Given request: Could you copy each of the items below word for word, changing nothing?

Supplied data:
—————
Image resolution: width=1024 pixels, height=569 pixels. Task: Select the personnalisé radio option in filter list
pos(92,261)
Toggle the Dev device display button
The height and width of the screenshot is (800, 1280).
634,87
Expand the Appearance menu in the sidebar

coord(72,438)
—————
The response:
Image resolution: width=1024 pixels, height=569 pixels. Task: Select the personnalisé radio option in filter list
pos(92,261)
Toggle the Dev device display button
The height and width of the screenshot is (800, 1280).
634,87
Expand the Appearance menu in the sidebar

coord(72,438)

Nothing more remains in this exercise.